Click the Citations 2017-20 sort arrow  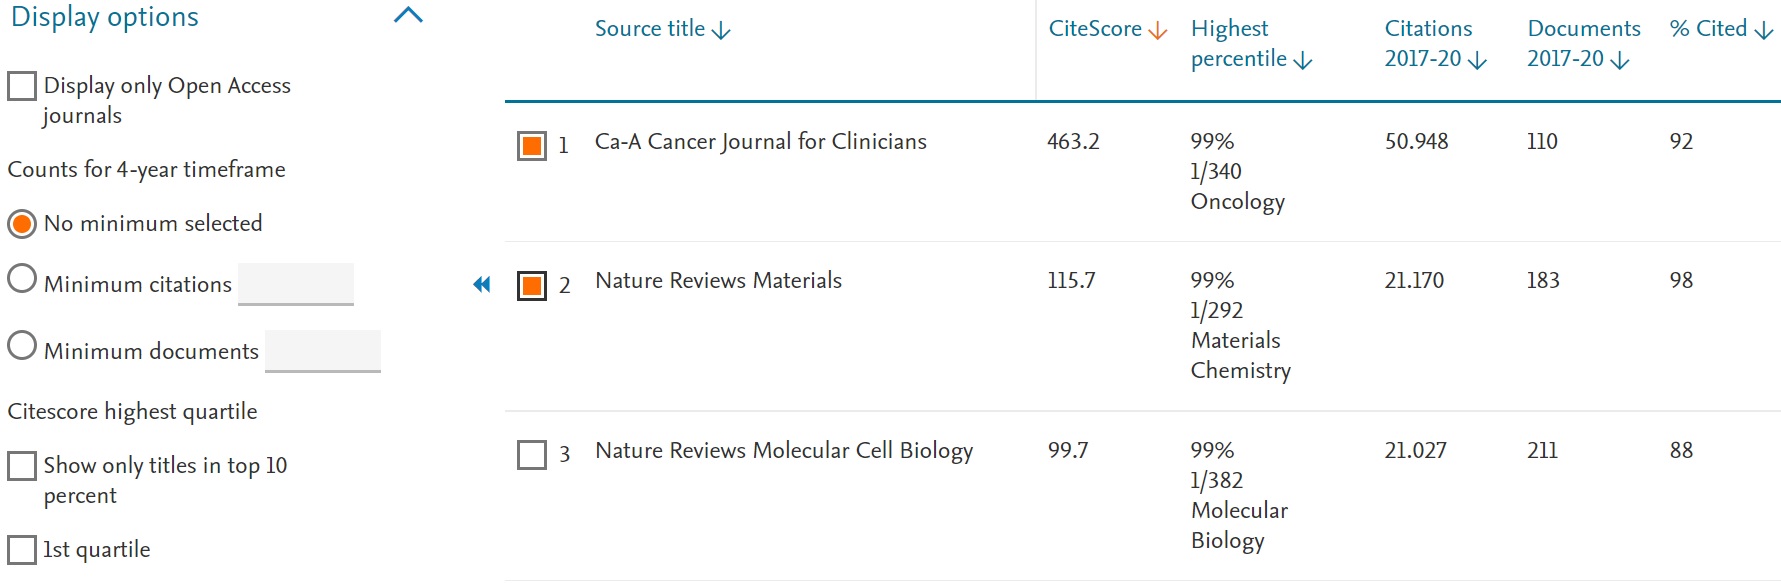(x=1477, y=61)
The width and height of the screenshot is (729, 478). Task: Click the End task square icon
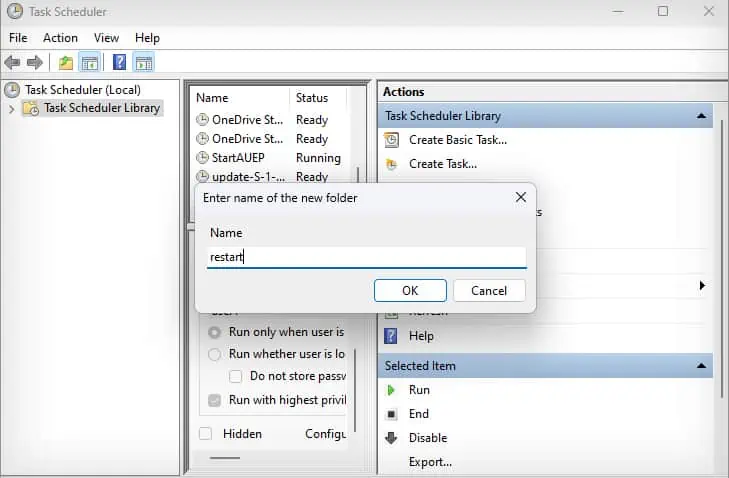click(391, 414)
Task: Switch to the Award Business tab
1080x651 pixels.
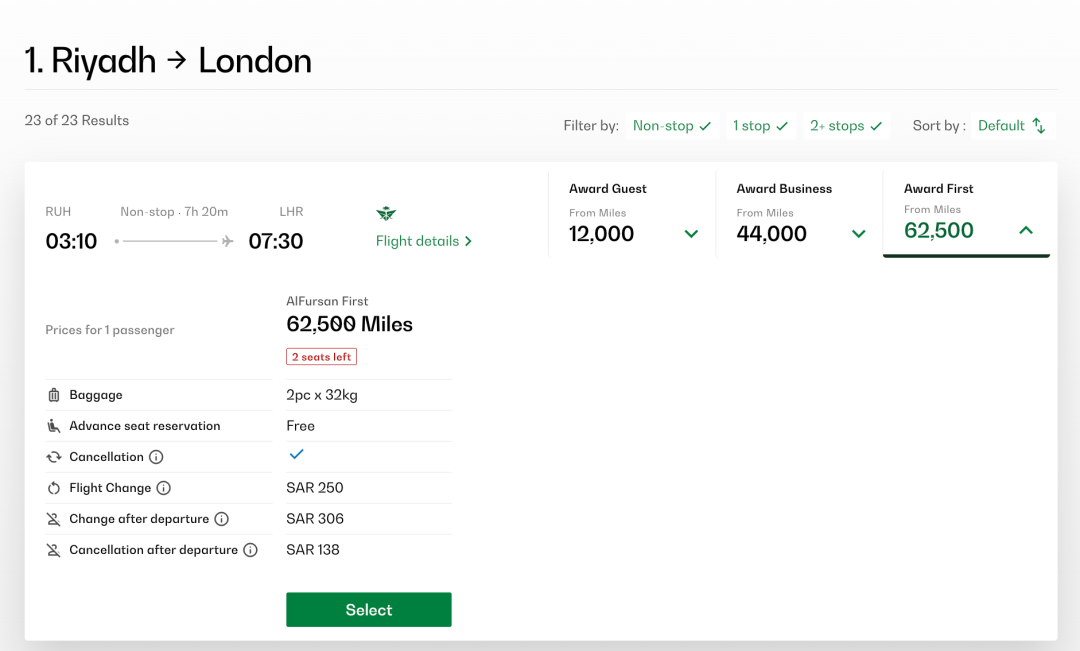Action: pos(800,214)
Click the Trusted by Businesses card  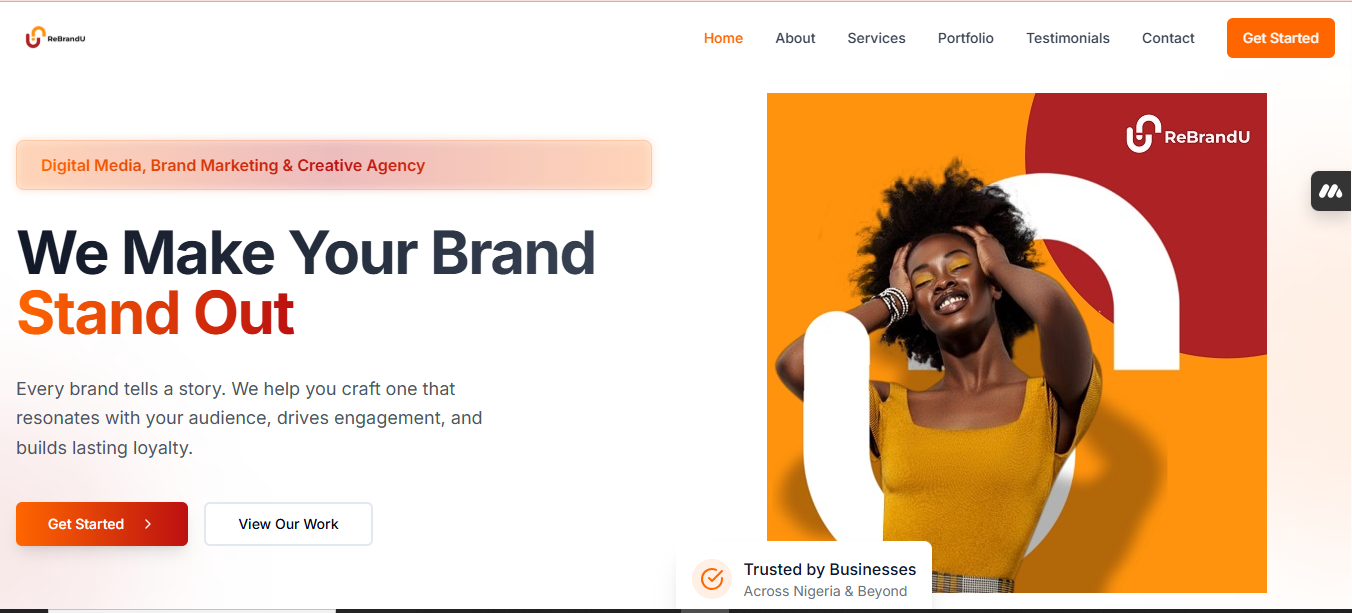pos(804,579)
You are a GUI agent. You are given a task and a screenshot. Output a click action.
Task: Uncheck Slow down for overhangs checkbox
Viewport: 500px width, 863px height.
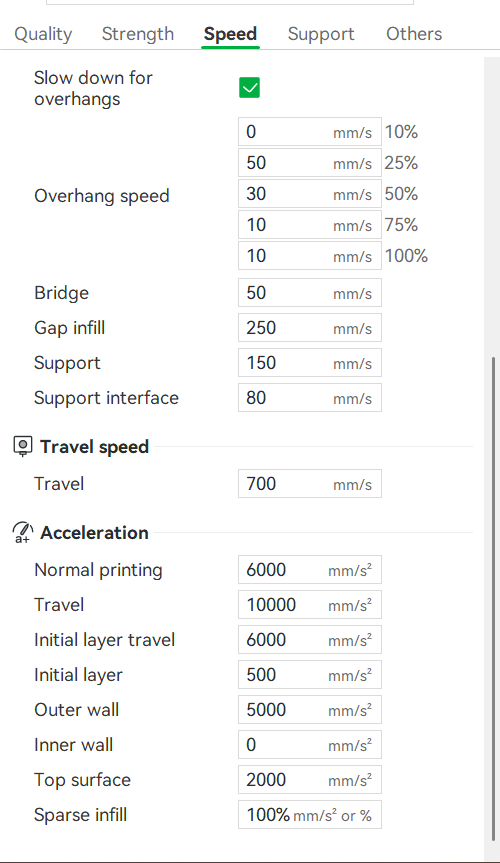pos(249,88)
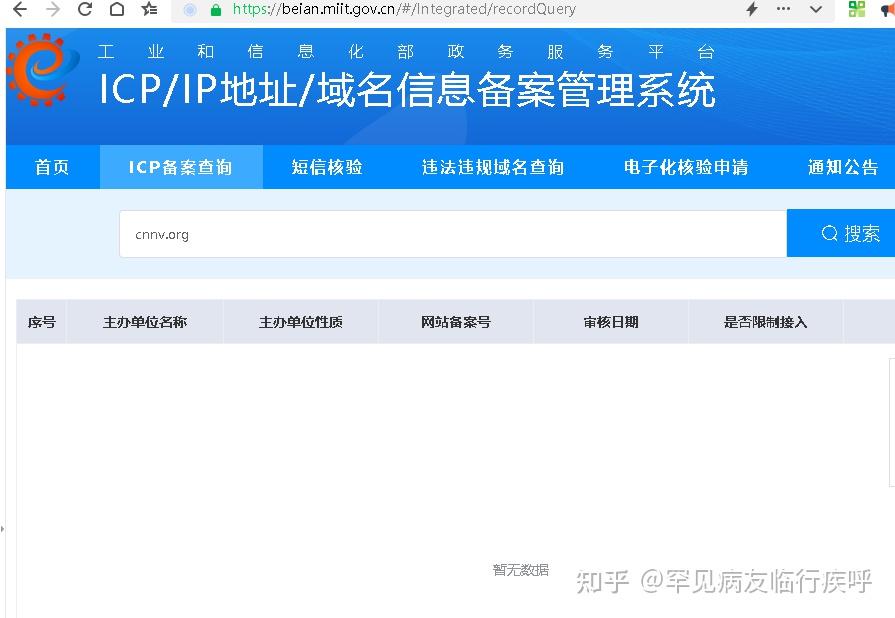
Task: Click the megaphone extension icon
Action: point(886,10)
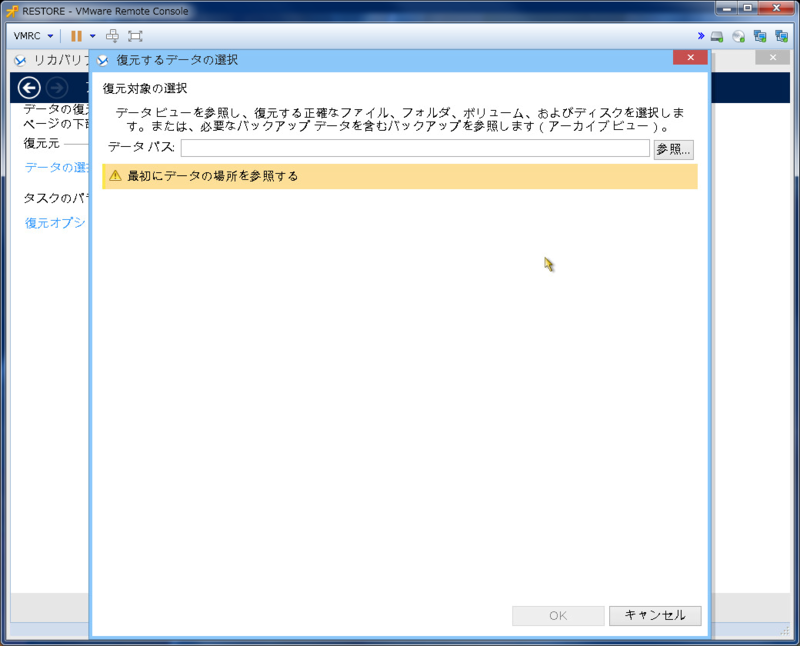Screen dimensions: 800x646
Task: Click the yellow warning icon in banner
Action: pos(115,176)
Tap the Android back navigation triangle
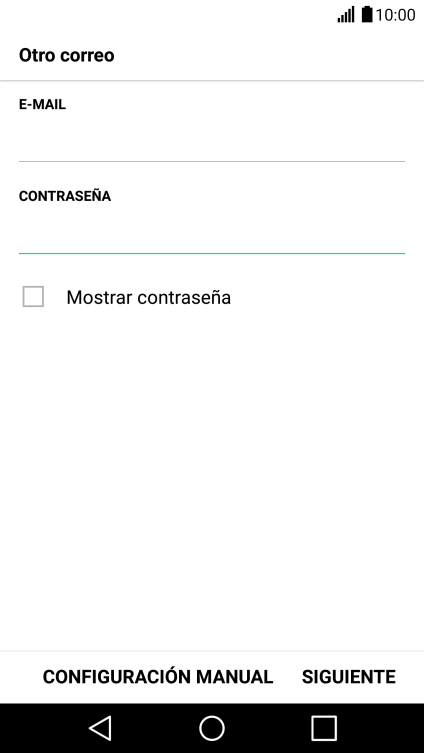Viewport: 424px width, 753px height. click(101, 728)
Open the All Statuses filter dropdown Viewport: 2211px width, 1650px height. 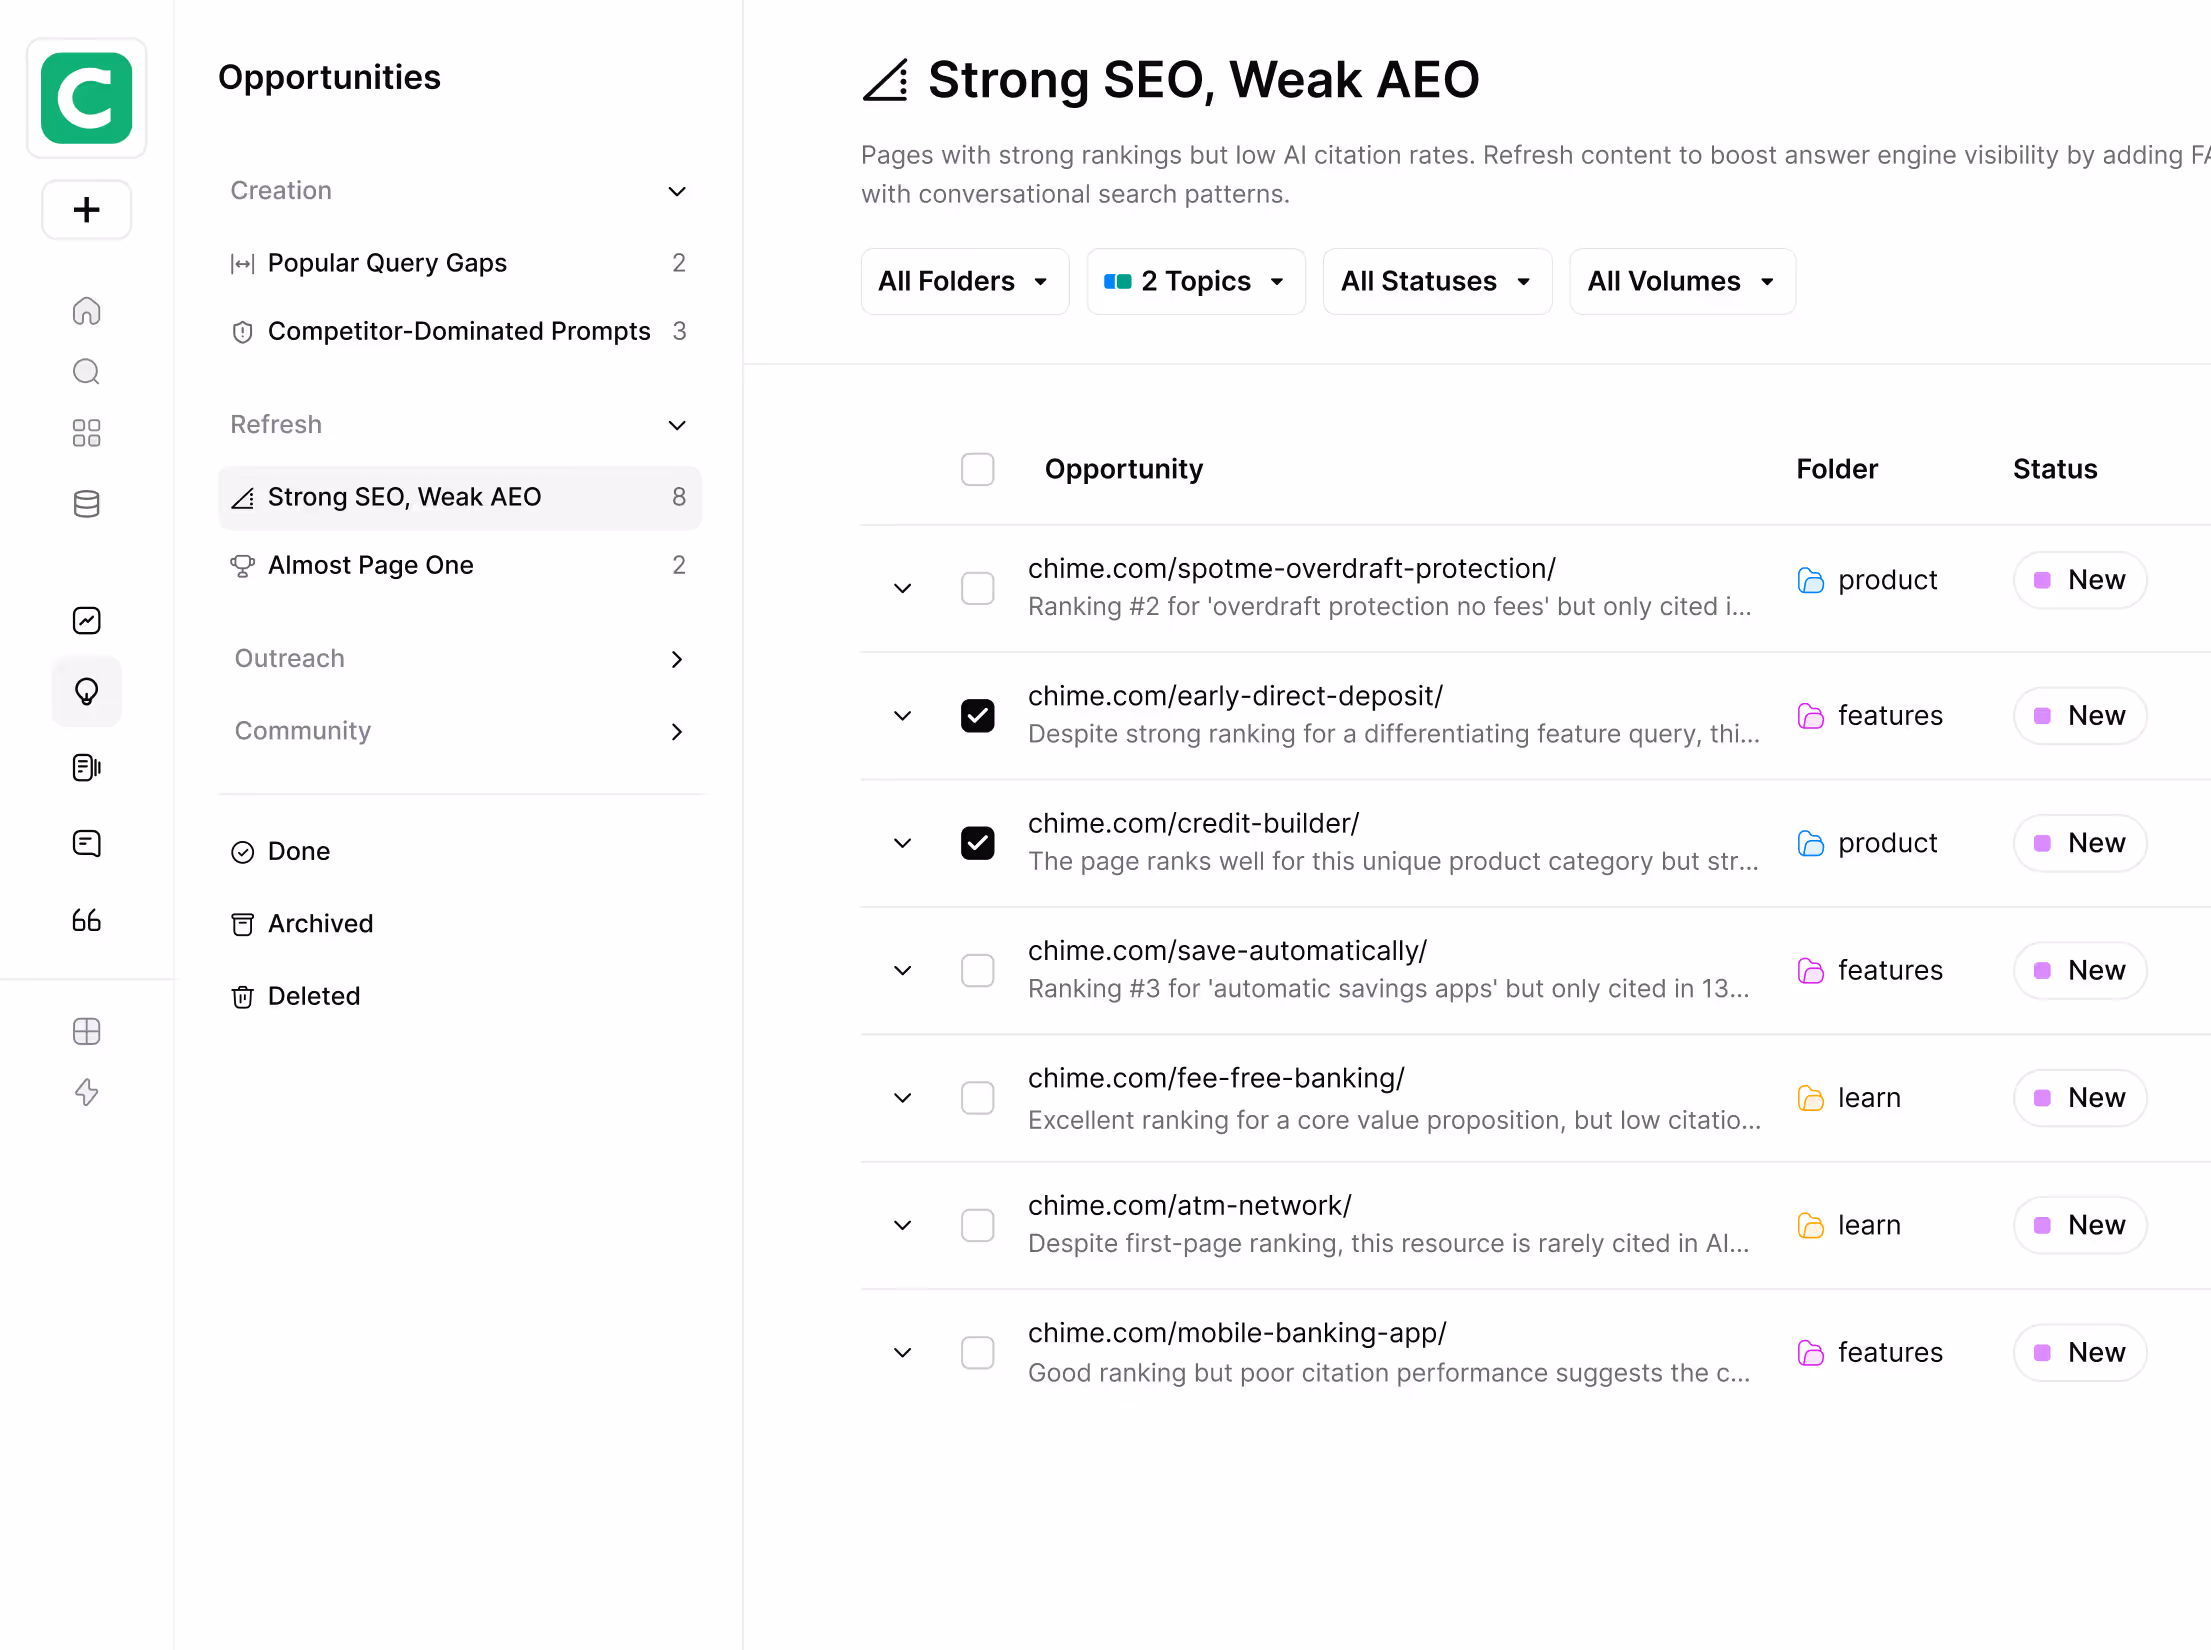(1436, 282)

····················

Nothing but the lines above from the one containing "You are a GUI" through the one containing "Task: Uncheck Slow" should appear in the answer, each repeated exactly.

You are a GUI agent. You are given a task and a screenshot. Output a click action.
Task: Uncheck Slow down for overhangs checkbox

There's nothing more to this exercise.